Data extracted from a collection
+---+

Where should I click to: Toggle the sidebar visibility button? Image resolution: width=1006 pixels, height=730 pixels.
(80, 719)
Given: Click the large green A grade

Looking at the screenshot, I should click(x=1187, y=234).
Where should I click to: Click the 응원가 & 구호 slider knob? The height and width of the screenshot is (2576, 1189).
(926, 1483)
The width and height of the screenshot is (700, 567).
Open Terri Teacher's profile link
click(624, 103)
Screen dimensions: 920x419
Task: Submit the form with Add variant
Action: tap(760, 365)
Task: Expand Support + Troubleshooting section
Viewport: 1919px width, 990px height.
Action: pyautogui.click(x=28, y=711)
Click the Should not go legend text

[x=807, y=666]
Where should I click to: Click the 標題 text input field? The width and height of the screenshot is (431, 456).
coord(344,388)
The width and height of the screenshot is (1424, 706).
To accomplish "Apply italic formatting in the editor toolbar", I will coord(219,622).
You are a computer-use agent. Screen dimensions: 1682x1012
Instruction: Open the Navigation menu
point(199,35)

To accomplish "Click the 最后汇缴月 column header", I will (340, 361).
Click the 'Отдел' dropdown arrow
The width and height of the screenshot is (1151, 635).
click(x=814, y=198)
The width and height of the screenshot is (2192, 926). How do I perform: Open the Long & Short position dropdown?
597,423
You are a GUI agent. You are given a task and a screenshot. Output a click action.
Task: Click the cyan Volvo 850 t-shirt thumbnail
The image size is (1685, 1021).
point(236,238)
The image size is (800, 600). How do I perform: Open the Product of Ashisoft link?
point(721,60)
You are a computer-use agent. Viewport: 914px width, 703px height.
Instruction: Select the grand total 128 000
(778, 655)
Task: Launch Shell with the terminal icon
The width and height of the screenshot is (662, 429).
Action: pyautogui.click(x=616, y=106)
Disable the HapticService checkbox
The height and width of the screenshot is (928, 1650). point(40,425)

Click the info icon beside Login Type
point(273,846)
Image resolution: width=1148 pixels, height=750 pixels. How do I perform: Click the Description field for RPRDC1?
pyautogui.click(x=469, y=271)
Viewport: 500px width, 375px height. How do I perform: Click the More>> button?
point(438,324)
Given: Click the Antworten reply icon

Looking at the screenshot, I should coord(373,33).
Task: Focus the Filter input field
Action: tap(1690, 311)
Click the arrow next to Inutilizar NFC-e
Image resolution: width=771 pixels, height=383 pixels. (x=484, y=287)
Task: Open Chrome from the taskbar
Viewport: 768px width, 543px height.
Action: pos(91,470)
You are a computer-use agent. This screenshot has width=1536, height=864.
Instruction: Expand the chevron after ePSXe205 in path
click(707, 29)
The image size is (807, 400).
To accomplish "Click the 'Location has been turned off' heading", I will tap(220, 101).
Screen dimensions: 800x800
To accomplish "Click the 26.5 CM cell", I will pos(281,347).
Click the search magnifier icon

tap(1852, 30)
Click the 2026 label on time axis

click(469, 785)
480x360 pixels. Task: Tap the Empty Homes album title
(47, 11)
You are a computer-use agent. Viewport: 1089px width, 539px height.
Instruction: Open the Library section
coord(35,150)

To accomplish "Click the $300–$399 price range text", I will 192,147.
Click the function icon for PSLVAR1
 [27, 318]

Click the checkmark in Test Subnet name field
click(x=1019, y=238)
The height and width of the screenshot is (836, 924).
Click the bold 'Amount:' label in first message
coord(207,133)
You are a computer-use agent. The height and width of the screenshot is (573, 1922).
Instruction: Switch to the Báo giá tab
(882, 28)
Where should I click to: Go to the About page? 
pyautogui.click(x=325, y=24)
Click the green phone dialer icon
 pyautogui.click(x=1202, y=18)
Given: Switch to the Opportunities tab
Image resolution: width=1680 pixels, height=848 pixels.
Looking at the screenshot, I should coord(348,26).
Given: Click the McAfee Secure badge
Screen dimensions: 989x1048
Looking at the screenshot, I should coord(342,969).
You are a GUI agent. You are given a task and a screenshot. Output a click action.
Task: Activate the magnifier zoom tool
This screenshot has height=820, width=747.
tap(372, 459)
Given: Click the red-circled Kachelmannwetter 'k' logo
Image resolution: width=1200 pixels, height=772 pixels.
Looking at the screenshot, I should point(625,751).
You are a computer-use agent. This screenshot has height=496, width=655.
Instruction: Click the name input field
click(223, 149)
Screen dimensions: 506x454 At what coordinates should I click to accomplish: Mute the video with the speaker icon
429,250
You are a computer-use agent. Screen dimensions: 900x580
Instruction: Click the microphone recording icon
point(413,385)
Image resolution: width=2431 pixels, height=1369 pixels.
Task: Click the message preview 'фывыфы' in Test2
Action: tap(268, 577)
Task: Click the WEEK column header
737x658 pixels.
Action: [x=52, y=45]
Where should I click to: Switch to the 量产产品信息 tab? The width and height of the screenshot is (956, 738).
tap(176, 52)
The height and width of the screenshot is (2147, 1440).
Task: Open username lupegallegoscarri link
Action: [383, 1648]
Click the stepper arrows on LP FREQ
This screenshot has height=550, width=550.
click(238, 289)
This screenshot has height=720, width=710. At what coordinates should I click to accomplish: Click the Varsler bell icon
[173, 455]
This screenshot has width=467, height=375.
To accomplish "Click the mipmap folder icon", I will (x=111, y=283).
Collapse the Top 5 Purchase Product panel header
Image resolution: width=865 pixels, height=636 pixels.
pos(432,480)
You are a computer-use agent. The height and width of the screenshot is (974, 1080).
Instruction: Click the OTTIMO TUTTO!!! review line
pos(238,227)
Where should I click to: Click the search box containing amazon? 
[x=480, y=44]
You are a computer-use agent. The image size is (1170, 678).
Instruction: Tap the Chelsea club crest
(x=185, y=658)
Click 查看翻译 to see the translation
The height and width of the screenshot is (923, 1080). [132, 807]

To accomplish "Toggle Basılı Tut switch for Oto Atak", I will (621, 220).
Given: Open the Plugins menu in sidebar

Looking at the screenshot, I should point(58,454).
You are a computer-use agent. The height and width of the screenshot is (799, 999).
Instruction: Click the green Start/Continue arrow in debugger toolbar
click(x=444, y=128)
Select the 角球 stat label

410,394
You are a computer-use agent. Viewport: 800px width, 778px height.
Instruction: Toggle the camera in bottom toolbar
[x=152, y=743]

+---+

Brief:
All lines in the records above that contain "will" are to be reported.

Solution for this exercise:
To accomplish "Apply italic formatting in the editor toolbar", I will coord(219,622).
To accomplish "Click the 最后汇缴月 column header", I will (340, 361).
To accomplish "Click the 'Location has been turned off' heading", I will tap(220, 101).
To accomplish "Click the 26.5 CM cell", I will pos(281,347).
To accomplish "Click the $300–$399 price range text", I will 192,147.
To accomplish "Click the mipmap folder icon", I will (x=111, y=283).
To accomplish "Toggle Basılı Tut switch for Oto Atak", I will (621, 220).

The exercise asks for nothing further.